DATA LISTING »

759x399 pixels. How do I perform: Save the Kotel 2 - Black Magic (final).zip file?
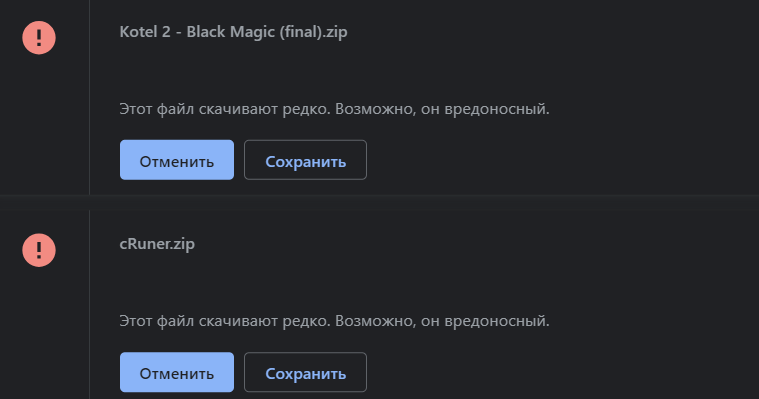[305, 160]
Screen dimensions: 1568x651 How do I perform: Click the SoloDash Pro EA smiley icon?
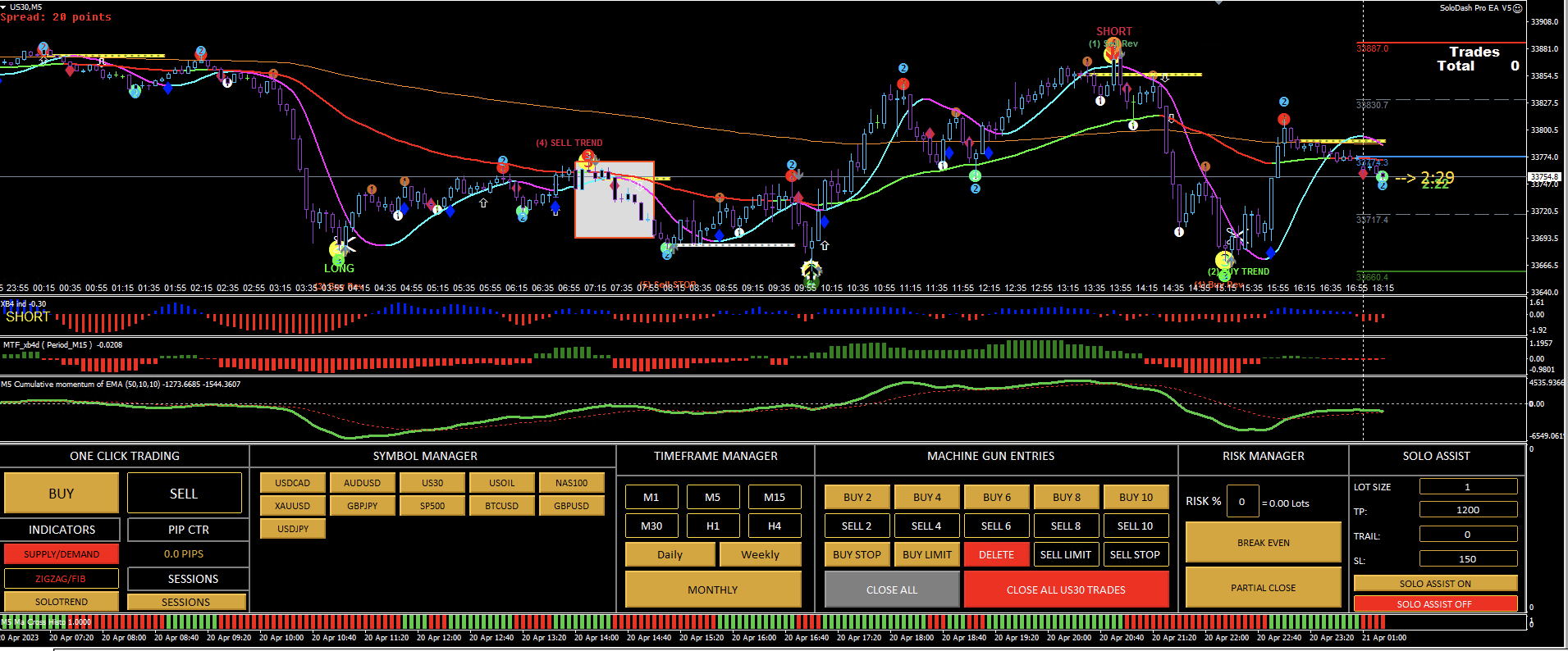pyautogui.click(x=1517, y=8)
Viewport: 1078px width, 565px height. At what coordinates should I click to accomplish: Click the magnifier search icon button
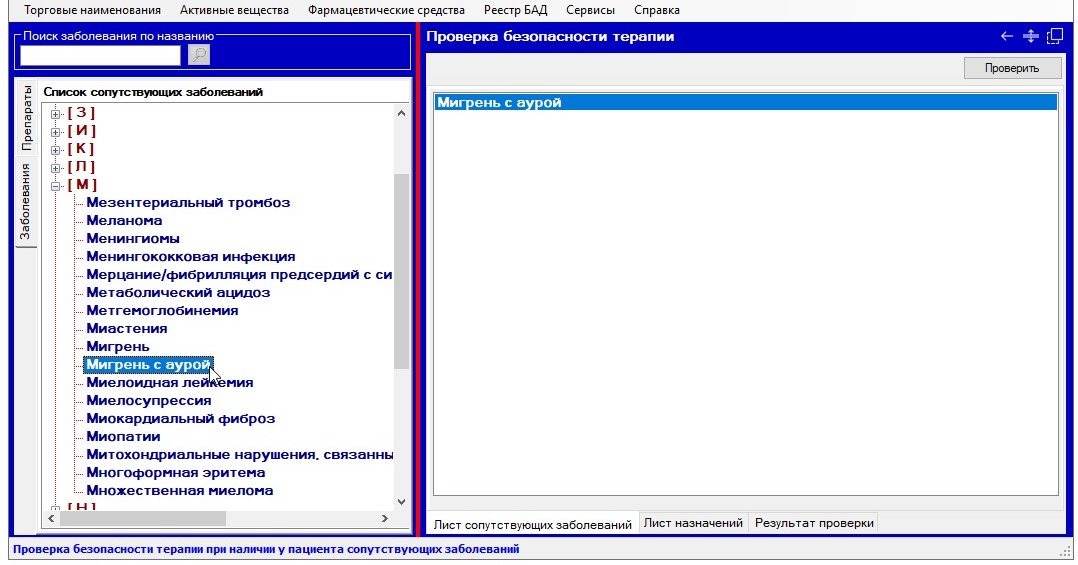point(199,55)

---

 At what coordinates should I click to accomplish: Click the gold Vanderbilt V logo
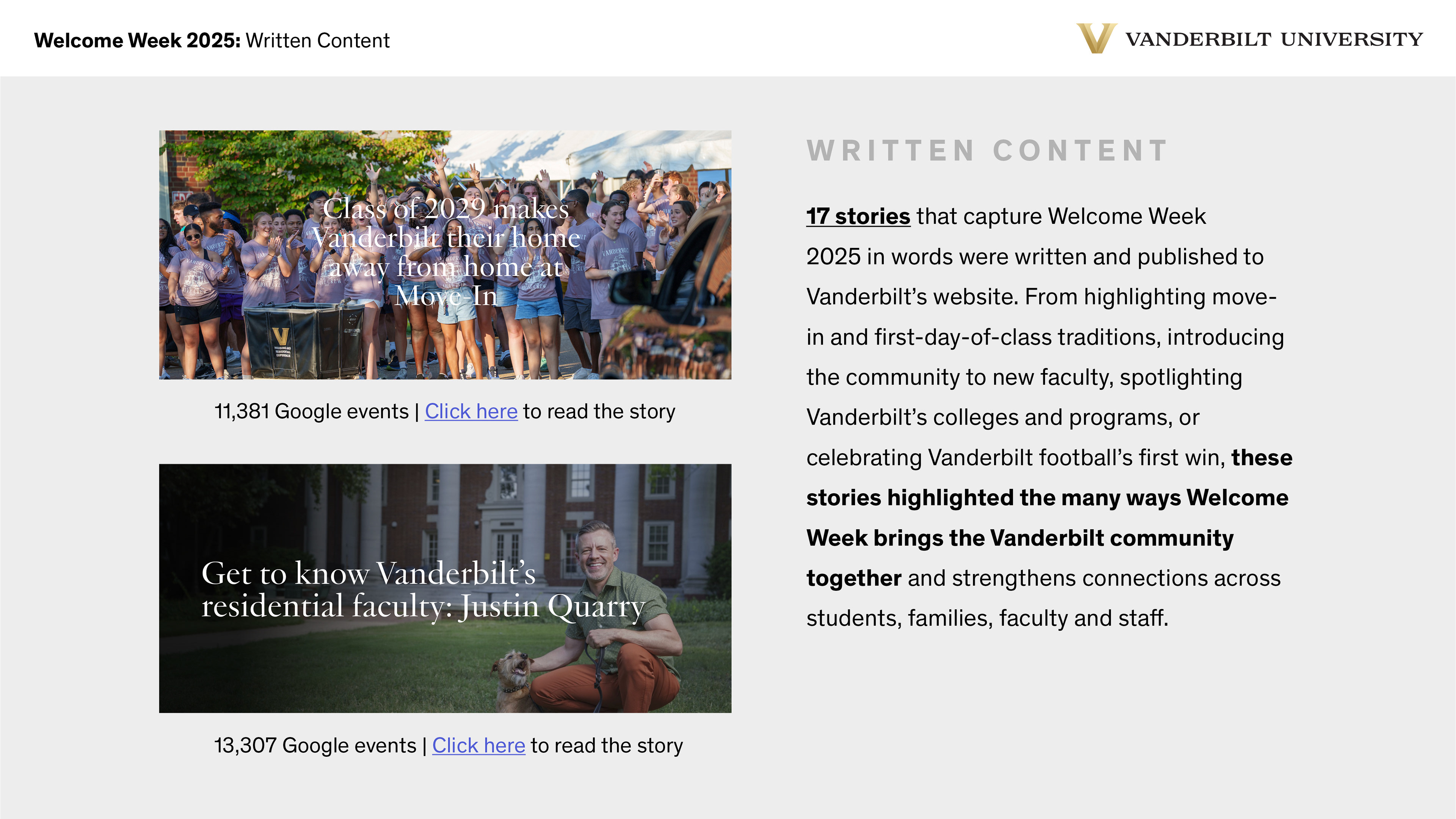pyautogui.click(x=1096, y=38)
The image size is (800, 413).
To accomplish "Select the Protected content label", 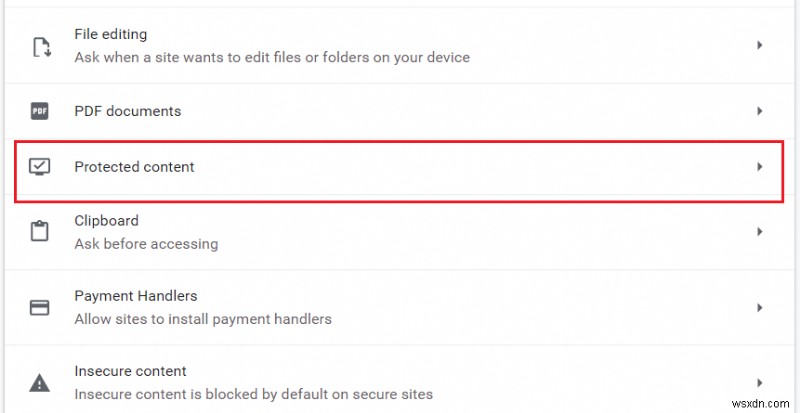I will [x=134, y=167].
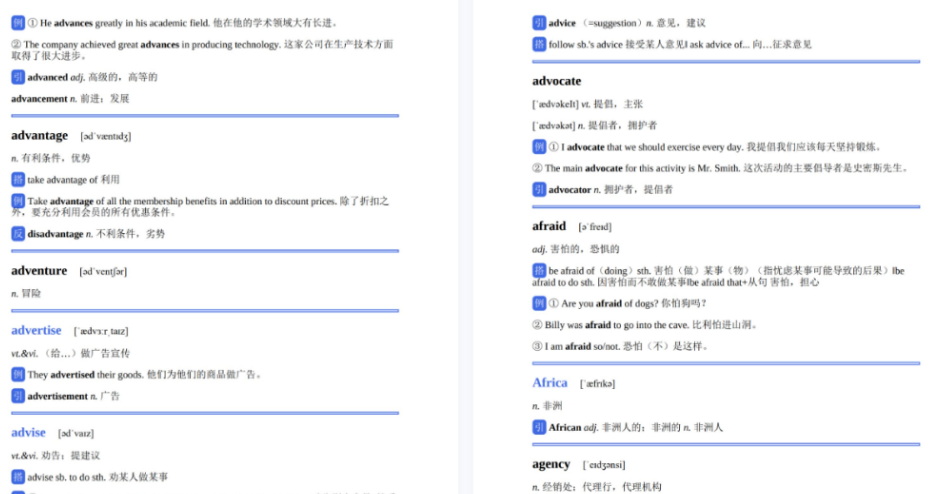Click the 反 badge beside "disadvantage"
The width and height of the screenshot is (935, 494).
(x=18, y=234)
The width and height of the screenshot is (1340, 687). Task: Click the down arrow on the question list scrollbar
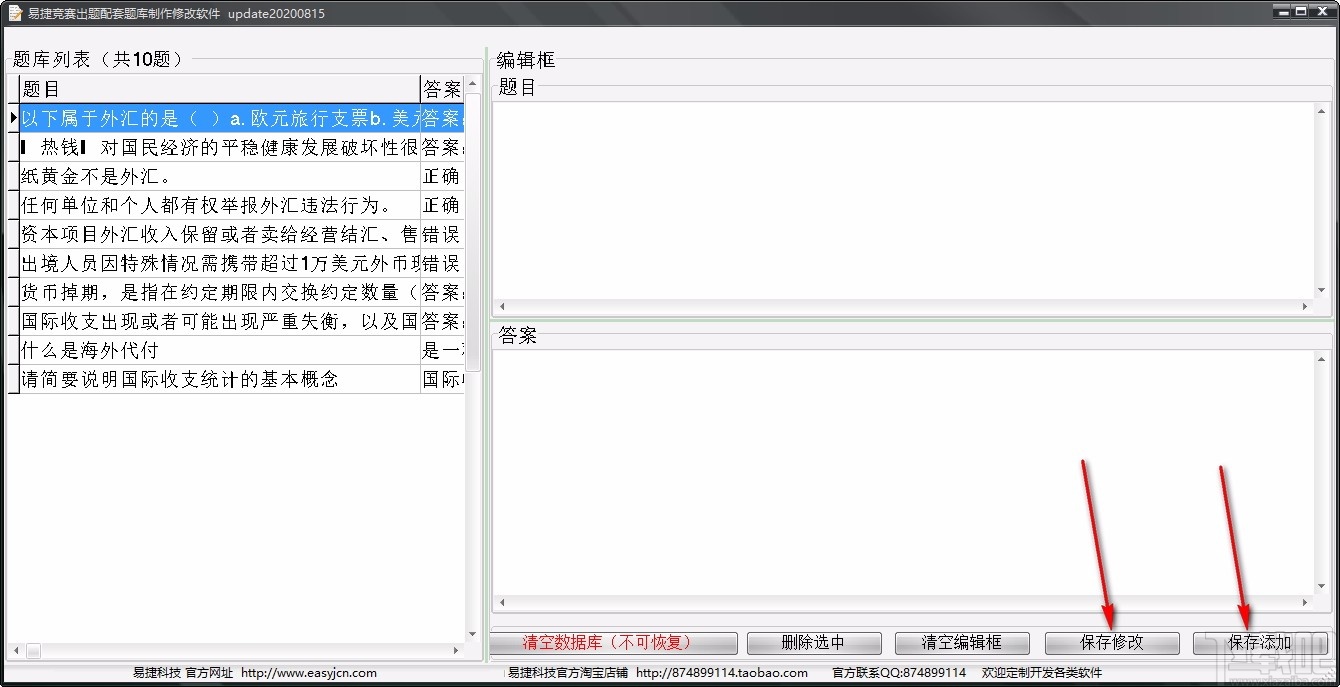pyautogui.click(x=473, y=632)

* * *

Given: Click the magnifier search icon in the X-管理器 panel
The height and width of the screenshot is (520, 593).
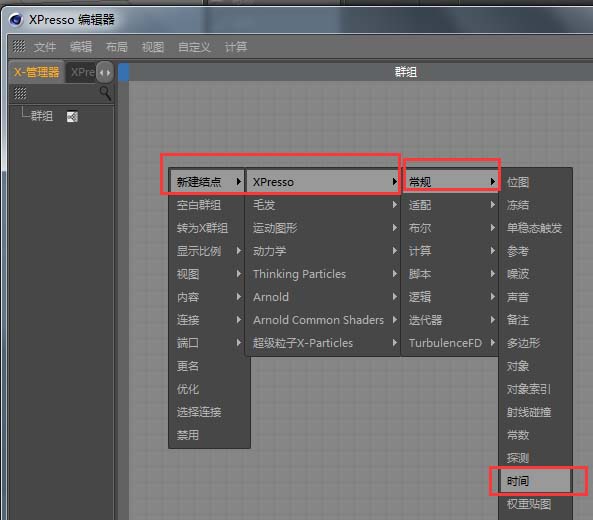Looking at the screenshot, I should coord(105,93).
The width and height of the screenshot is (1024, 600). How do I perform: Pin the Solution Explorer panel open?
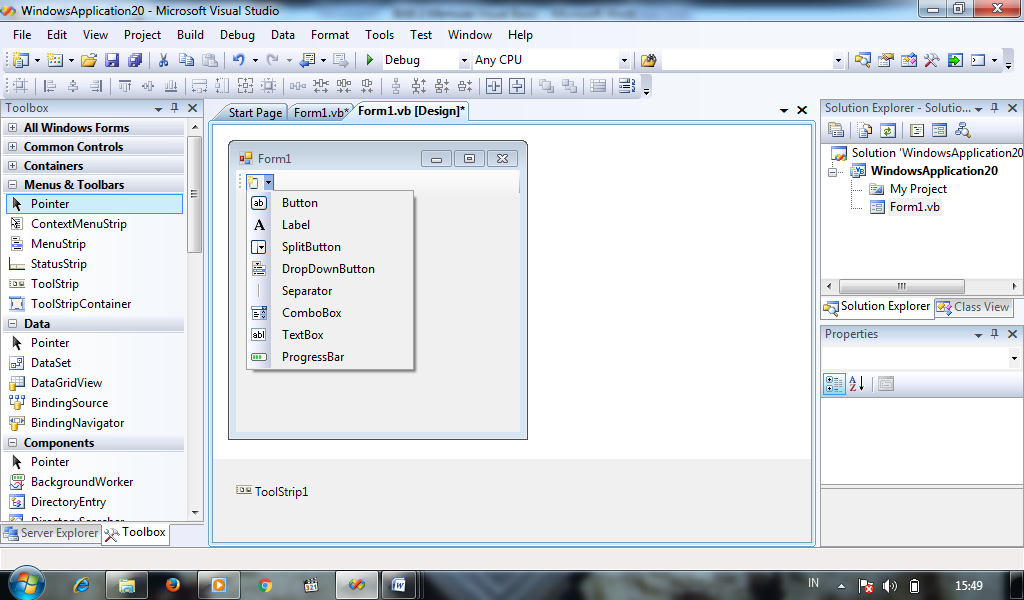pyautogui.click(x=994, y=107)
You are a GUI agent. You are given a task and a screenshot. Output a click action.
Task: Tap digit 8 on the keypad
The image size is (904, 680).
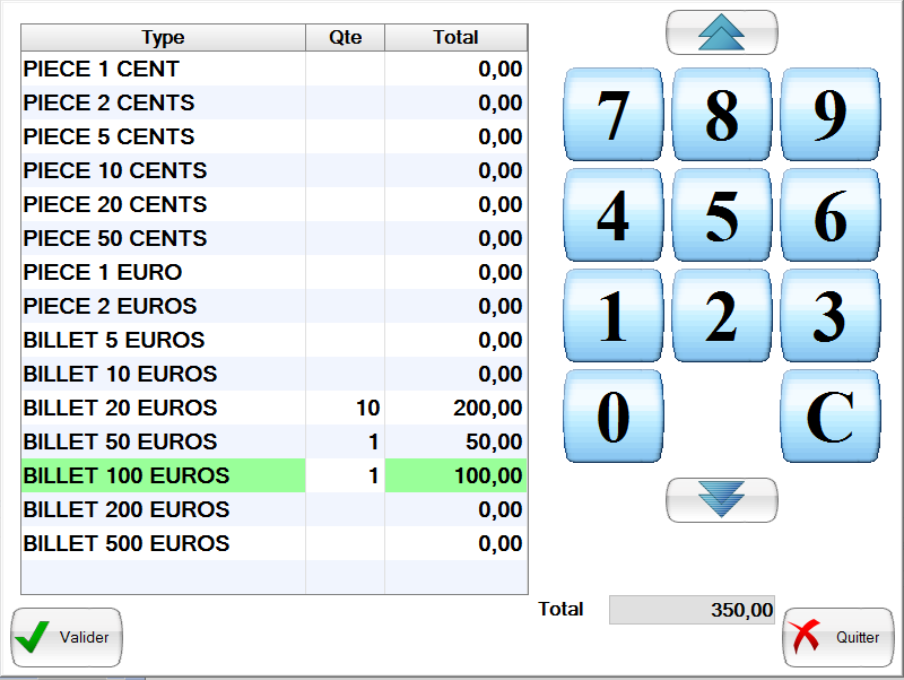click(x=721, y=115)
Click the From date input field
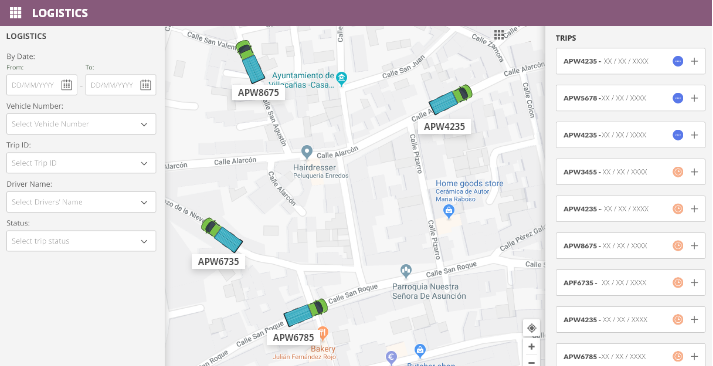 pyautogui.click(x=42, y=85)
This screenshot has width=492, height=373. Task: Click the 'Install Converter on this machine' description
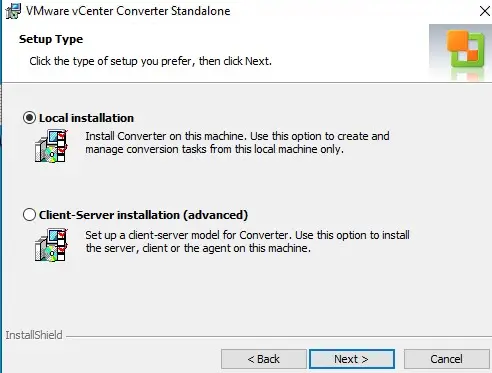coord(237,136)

TASK DETAILS »
Although the records above contain pictures, the copy must not; set down exactly the lines from the one with "At what coordinates should I click to accomplish: Click the gold" up to and including the one with "The image size is (800, 413).".

SOLUTION TO THE PROBLEM »
 At what coordinates should I click to accomplish: Click the gold Vanderbilt V logo
pyautogui.click(x=1096, y=38)
The image size is (800, 413).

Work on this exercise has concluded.